CHAP. 83.—FORTY-ONE REMEDIES DERIVED FROM THE IRIS: TWO REMEDIES DERIVED FROM THE SALIUNCA.
The red iris is better than the white one. It is very beneficial to attach this plant to the bodies of infants more particularly when they are cutting their teeth, or are suffering
from cough; it is equally good, too, to inject a few drops of it
when children are suffering from tape-worm. The other properties of it differ but very little from those of honey. It
cleanses ulcerous sores of the head, and inveterate abscesses
more particularly. Taken in doses of two drachmæ with honey,
it relaxes the bowels; and an infusion of it is good for cough,
gripings of the stomach, and flatulency: taken with vinegar,
too, it cures affections of the spleen. Mixed with oxycrate it
is good for the bites of serpents and spiders, and, in doses of
two drachmæ with bread or water, it is employed for the cure
of the stings of scorpions. It is applied also topically with oil
to the bites of dogs, and to parts that are excoriated: employed
in a similar manner, too, it is good for pains in the sinews, and
in combination with resin it is used as a liniment for lumbago
and sciatica. The properties of this plant are of a warming
nature. Inhaled at the nostrils, it produces sneezing and
cleanses the brain, and in cases of head-ache it is applied topically in combination with the quince or the strutheum.
1 It
dispels the fumes of wine also, and difficulties of breathing
2
and taken in doses of two oboli it acts as an emetic: applied
as a plaster with honey, it extracts splinters of broken bones.
Powdered iris is employed also for whitlows, and, mixed with
wine, for corns and warts, in which case it is left for three days
on the part affected.
Chewed, it is a corrective of bad breath and offensive exhalations of the arm-pits, and the juice of it softens all kinds of
indurations of the body.

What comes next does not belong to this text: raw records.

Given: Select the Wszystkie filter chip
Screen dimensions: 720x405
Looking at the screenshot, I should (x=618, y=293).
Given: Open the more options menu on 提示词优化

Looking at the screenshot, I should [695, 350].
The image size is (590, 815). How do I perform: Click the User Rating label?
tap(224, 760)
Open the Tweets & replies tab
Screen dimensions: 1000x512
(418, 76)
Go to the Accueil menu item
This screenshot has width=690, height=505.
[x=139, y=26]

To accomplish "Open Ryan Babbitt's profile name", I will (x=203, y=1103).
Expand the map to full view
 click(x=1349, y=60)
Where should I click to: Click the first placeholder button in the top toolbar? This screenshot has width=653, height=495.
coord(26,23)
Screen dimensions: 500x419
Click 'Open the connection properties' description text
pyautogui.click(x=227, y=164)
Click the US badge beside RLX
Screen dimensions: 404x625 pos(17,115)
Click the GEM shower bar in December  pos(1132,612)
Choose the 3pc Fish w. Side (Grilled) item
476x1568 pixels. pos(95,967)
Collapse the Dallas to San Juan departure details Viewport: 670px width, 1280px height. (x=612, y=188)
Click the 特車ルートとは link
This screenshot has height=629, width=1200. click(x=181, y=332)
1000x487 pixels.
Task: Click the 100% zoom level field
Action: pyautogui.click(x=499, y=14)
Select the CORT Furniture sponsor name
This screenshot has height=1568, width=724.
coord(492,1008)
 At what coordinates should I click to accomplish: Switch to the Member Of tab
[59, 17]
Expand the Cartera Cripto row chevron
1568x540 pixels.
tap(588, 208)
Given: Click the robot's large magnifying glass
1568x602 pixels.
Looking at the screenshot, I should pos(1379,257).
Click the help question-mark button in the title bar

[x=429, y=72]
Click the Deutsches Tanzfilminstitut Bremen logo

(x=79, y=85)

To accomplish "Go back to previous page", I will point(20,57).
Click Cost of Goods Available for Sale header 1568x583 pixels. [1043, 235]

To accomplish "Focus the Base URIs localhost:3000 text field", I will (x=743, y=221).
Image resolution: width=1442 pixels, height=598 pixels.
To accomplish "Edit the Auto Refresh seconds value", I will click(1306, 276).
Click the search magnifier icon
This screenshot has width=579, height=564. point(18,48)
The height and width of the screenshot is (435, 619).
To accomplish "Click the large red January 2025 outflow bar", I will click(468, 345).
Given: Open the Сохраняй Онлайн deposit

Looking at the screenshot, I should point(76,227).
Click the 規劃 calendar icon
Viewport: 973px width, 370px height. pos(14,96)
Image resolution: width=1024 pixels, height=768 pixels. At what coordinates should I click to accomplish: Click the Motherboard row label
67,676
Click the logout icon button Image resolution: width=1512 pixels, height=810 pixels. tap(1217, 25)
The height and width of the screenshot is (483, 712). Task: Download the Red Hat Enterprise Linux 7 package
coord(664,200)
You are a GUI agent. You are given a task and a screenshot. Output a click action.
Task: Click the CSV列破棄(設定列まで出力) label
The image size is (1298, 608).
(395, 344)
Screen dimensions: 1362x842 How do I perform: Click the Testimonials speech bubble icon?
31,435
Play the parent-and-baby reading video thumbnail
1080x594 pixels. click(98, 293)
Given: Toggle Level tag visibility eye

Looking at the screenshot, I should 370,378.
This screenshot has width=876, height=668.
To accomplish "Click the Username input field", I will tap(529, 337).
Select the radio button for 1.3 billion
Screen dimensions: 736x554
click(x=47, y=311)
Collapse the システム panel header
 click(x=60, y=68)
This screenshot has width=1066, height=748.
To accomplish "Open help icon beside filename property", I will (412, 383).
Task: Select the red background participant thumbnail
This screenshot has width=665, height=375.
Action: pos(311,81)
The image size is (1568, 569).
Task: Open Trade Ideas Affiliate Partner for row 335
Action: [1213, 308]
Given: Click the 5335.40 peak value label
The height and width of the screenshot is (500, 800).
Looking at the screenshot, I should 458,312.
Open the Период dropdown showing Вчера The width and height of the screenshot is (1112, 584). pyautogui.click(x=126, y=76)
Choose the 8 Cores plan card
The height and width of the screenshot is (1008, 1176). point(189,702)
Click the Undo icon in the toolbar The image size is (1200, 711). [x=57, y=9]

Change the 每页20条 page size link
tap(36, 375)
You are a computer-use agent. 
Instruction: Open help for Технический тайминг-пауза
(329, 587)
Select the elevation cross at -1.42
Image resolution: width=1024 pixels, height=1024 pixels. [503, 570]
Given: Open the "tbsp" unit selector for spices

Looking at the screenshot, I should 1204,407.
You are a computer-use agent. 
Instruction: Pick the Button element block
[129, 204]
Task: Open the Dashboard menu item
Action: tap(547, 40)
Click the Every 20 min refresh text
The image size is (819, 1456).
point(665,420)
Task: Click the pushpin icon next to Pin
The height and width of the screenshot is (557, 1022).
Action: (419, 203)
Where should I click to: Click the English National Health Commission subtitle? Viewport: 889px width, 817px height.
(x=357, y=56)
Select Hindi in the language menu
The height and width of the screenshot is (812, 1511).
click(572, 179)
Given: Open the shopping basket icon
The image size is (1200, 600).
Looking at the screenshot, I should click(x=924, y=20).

This plant acts as a soporific, but it
wastes the seminal fluids: it is used also for the treatment of
chaps of the fundament and condylomata, and it heals all sorts
of excrescences on the body.
Some persons give the name of "xyris"
3 to the wild iris.
This plant disperses scrofulous sores, as well as tumours and
inguinal swellings; but it is generally recommended that when
wanted for these purposes it should be pulled up with the left
hand, the party gathering it mentioning the name of the pa-
tient and of the disease for which it is intended to be employed.
While speaking of this subject, I will take the opportunity of
disclosing the criminal practices of some herbalists—they
keep back a portion of the iris, and of some other plants as
well, the plantago for instance, and, if they think that they
have not been sufficiently well paid and wish to be employed
a second time, bury the part they have kept back in the same
place; their object being, I suppose,
4 to revive the malady
which has just been cured.
The root of the saliunca
5 boiled in wine, arrests vomiting
and strengthens the stomach.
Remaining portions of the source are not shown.